El domingo por la noche una noticia empezó a circular con la velocidad incómoda de las decisiones que no quieren ser discutidas. San Luis Potosí ya tenía nueva regla electoral: en 2027 solo una mujer podrá ser candidata a la gubernatura. No era una ocurrencia, no era una recomendación, era una reforma aprobada en fast track, sin debate, con mayoría legislativa y con una dedicatoria que nadie se atrevió a escribir, pero que todos leyeron entre líneas.
Le llamaron paridad. Pero lo que olía en el ambiente no era igualdad, sino cálculo.
Desde hace años he defendido —como muchas— la lucha de las mujeres por ocupar espacios de poder históricamente negados. La paridad no es una concesión graciosa del sistema, es una corrección necesaria de una desigualdad estructural. Está en la Constitución, es ley, y es una conquista. Pero lo que ocurrió en San Luis Potosí no es paridad: es la instrumentalización del discurso feminista para justificar una sucesión que huele a familia, a poder heredado, a política dinástica.
La llamada “Ley Gobernadora” obliga a los partidos a postular exclusivamente mujeres para la elección de 2027. No la mitad, no un equilibrio nacional, no una alternancia razonada. Solo mujeres. Solo en ese estado. Solo en ese proceso. Y justo cuando la senadora Ruth González Silva —esposa del gobernador Ricardo Gallardo— aparece como la figura natural del partido en el poder. Demasiadas coincidencias para creer en la casualidad.
El Partido Verde, primera fuerza política en San Luis Potosí, controla el Congreso, gobierna la mayoría de los municipios y decidió, junto con sus aliados imponer la paridad , lo hicieron sin debate en el Pleno, con votos del PVEM, PT, PRI y Movimiento Ciudadano. La forma también importa, y aquí la forma fue el silencio legislativo.
Mientras tanto, a nivel federal, el discurso es otro. La presidenta Claudia Sheinbaum ha sido clara: está a favor de la paridad, pero no del nepotismo electoral. Y esa distinción es clave. En la mañanera lo dijo sin rodeos: una cosa es que los partidos estén obligados a postular mitad mujeres y mitad hombres en gubernaturas, y otra muy distinta es imponer que, en un estado, para un periodo específico, la candidatura tenga que ser obligatoriamente femenina. Ahí, dijo, hay que revisar la constitucionalidad.
No fue una declaración menor. Sheinbaum incluso pidió a Arturo Zaldívar, Coordinador General de Política y Gobierno de la Presidencia de México, revisar si estas reformas locales se ajustan al marco constitucional. Porque cuando una regla general se convierte en traje a la medida, deja de ser principio y se vuelve estrategia.
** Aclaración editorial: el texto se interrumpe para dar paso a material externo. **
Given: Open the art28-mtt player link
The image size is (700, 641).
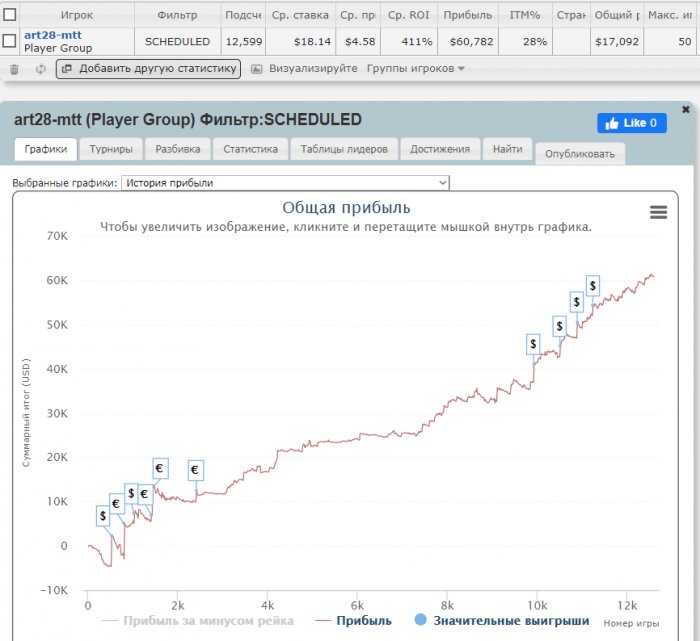Looking at the screenshot, I should 53,35.
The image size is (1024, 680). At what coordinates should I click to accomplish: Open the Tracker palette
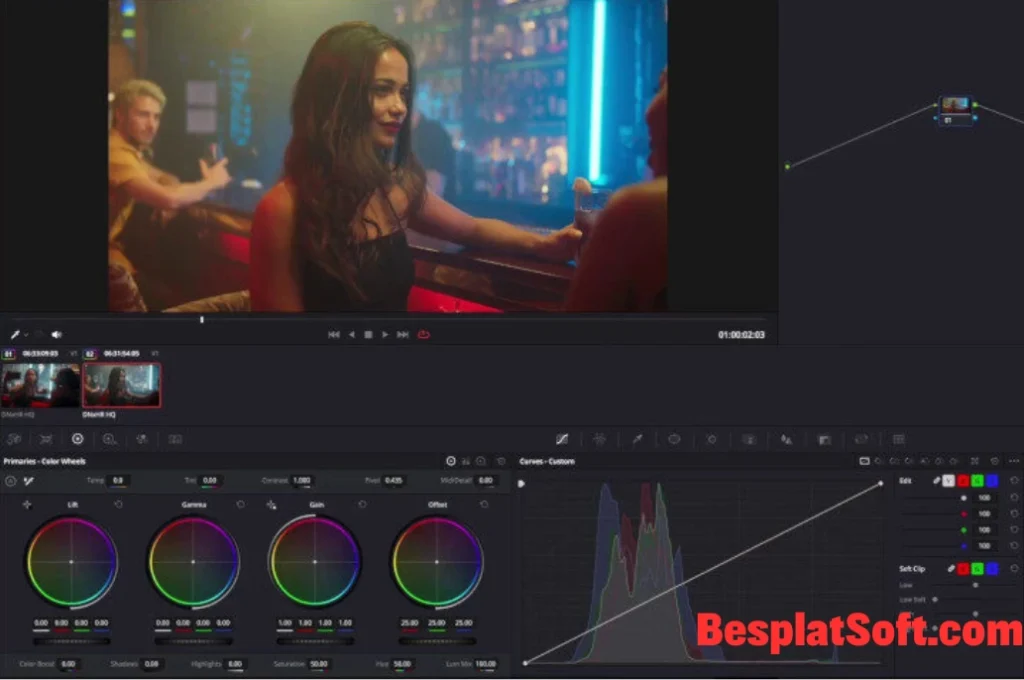point(711,439)

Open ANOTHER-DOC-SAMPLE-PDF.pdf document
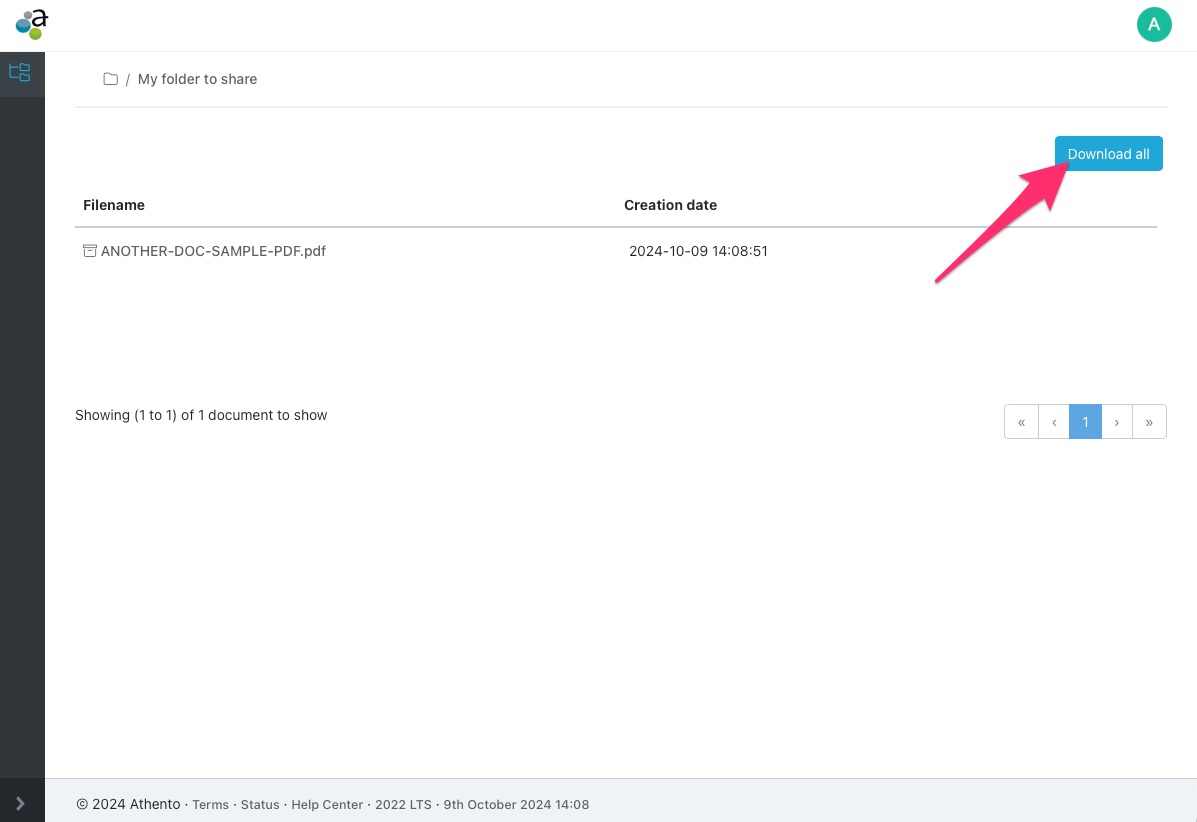(x=213, y=251)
La presidenta también recordó algo incómodo para muchos partidos: la reforma antinepotismo ya fue aprobada, pero entrará en vigor hasta 2030. Es decir, 2027 sigue siendo tierra fértil para las herencias políticas, siempre y cuando se acomoden los tiempos y las leyes locales. Y el Partido Verde fue claro desde antes: en sus estatutos no hay candado contra el nepotismo. La gente decidirá, dijo en su momento Ruth González. La gente… pero con reglas previamente acomodadas.
No es casual que esta discusión también esté ocurriendo en Nuevo León con la llamada “Ley Mariana”. Tampoco es casual que en ambos casos las beneficiarias potenciales sean esposas de gobernadores en funciones. Y no es menor que voces como la del diputado Ricardo Monreal hayan advertido el riesgo de estas reformas, señalando que se está pervirtiendo el sentido de la paridad para encubrir prácticas que la propia democracia debería desterrar.
Aquí está el punto incómodo: usar a las mujeres como coartada del poder no es feminismo. Forzar reglas para que una mujer específica llegue no fortalece la igualdad; la debilita. Porque convierte una lucha colectiva en una maniobra individual. Porque reduce la agenda de género a un instrumento electoral. Porque manda el mensaje de que las mujeres solo pueden llegar si alguien les abre la puerta desde adentro.
La paridad no puede ser selectiva, ni coyuntural, ni diseñada para un solo apellido. Si lo es, deja de ser justicia y se convierte en simulación. Quizá este sea uno de los debates más importantes de los próximos años: no solo cuántas mujeres llegan al poder, sino cómo llegan y para qué. Porque la democracia no se defiende solo con cuotas, sino con reglas limpias. Y porque la igualdad, cuando se usa como disfraz, termina siendo otra forma de abuso del poder.
Y mientras en los congresos se diseñan leyes con dedicatoria, en distritos como el de Misantla ya vimos la otra cara de esta historia. Municipios donde las esposas salieron a competir no por convicción ni por proyecto, sino porque “cayó género” y los maridos —aun con trayectoria política— no podían aparecer en la boleta. Ganaron, sí, pero muchas lo hicieron entre lágrimas, sin querer ser presidentas municipales, sin desear enfrentar una campaña, pasando de la cocina a la papeleta electoral en cuestión de días. Esa también es paridad, pero una paridad forzada, utilitaria, que usa a las mujeres como atajo legal y no como sujetas políticas. Podría incluso llamarse violencia política en razón de género, aunque ese es otro debate, uno que merece su propio espacio y que, sin duda, tocaré en otro momento.